American politician and educator

Mamie Evelyn Locke (born March 19, 1954) is an American politician and educator. A Democrat, she was a member of the Hampton, Virginia city council 1996-2004, and mayor 2000-2004. Since 2004, she has been a member of the Senate of Virginia, serving initially from the 2nd district; since 2024 she has served from the 23rd district. She currently represents parts of the cities of Hampton, Newport News and Portsmouth, plus part of York County.

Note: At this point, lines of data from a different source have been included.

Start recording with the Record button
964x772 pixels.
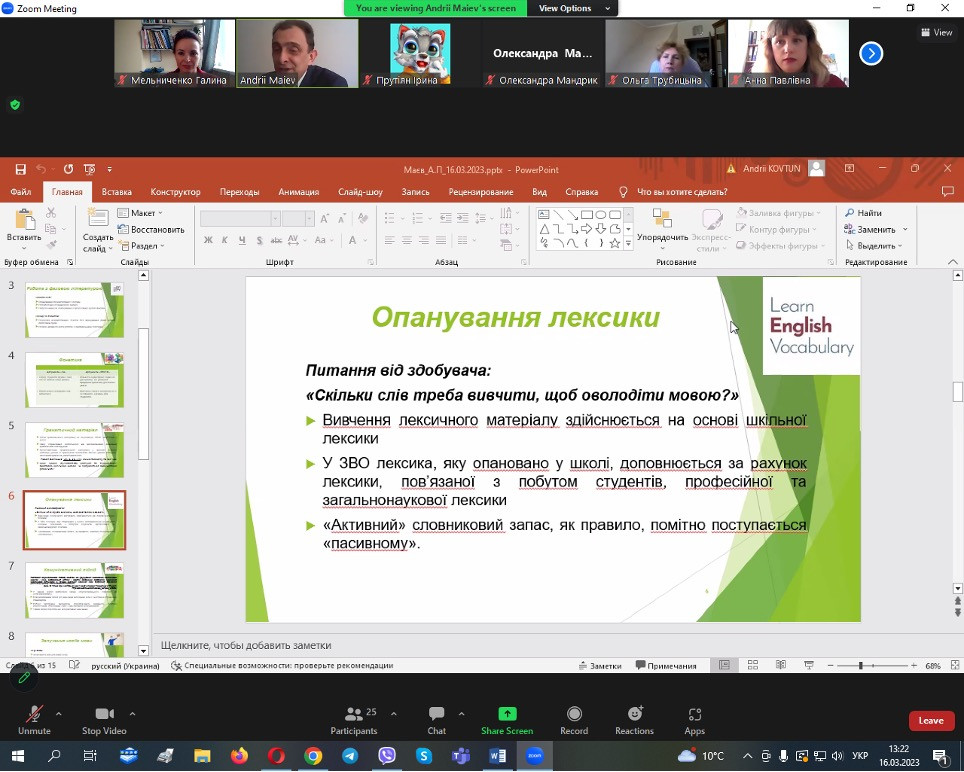(574, 719)
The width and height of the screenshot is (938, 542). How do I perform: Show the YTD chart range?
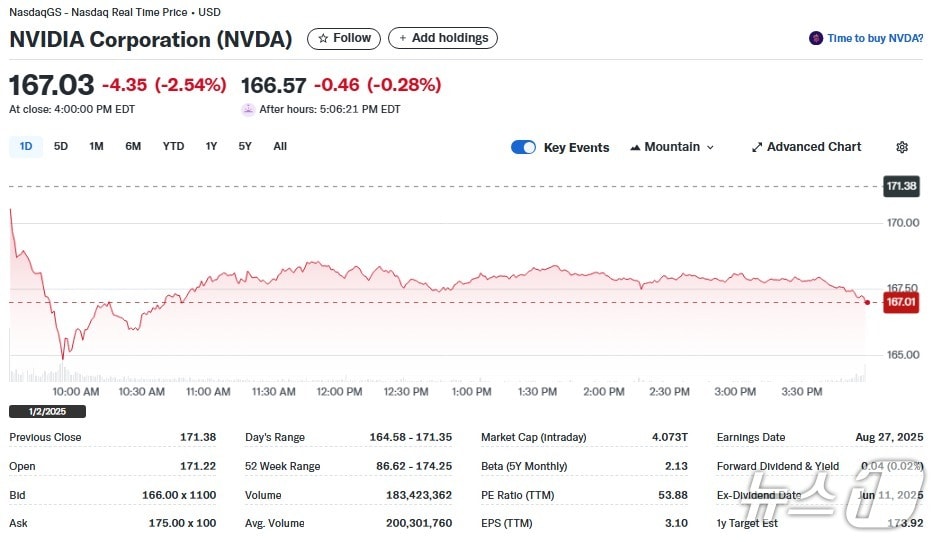click(173, 146)
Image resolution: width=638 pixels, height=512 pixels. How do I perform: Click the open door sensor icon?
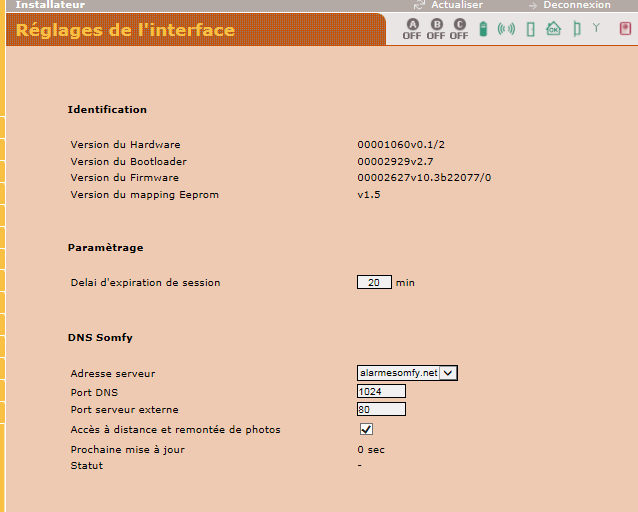coord(576,29)
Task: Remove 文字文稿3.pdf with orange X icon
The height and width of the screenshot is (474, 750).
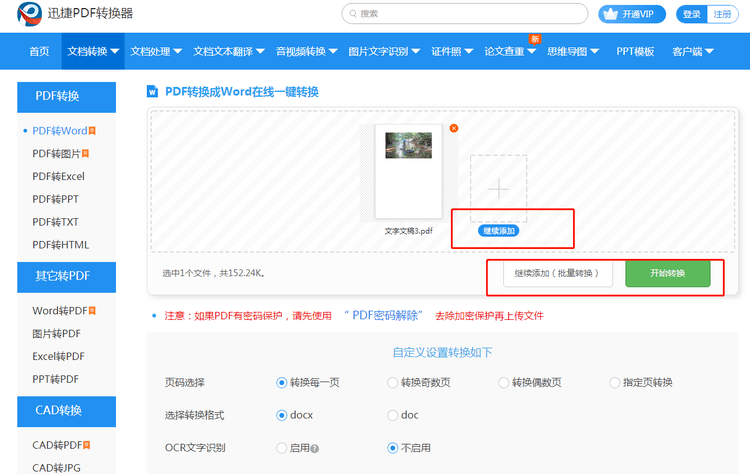Action: point(454,128)
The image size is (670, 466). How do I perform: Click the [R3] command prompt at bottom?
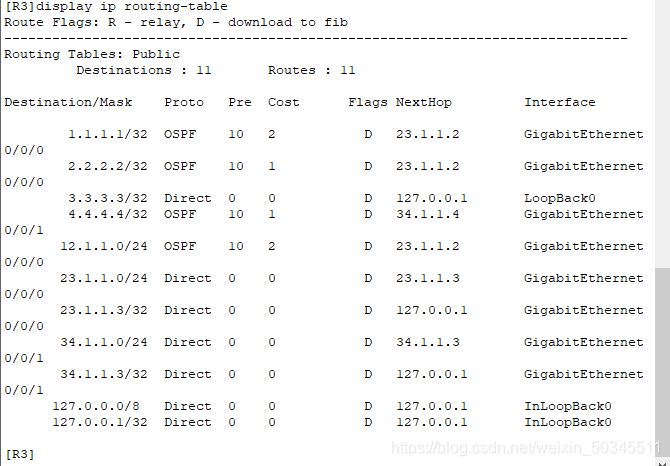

She is also a Professor of Political Science and was Dean of the School of Liberal Arts at Hampton University.

==Education==
Locke received a B.A. degree in history and political science from Tougaloo College in 1976. She then attended Atlanta University for advanced political science studies, receiving an M.A. in 1978 and a Ph.D. in 1984. She also completed a program in Middle Eastern studies at the American University in Cairo in 1986.

==Political career==
Locke was first elected to Hampton City Council in 1996. The council chose her as Vice Mayor in 1998 and Mayor in 2000. She was the first African American mayor of Hampton.

In 2003, she won a three-way Democratic primary for the 2nd Senate district nomination with 48.11% of the vote. She then won the general election over Republican P. K. Bomersheim and independent J. B. Hobson with 64.75%.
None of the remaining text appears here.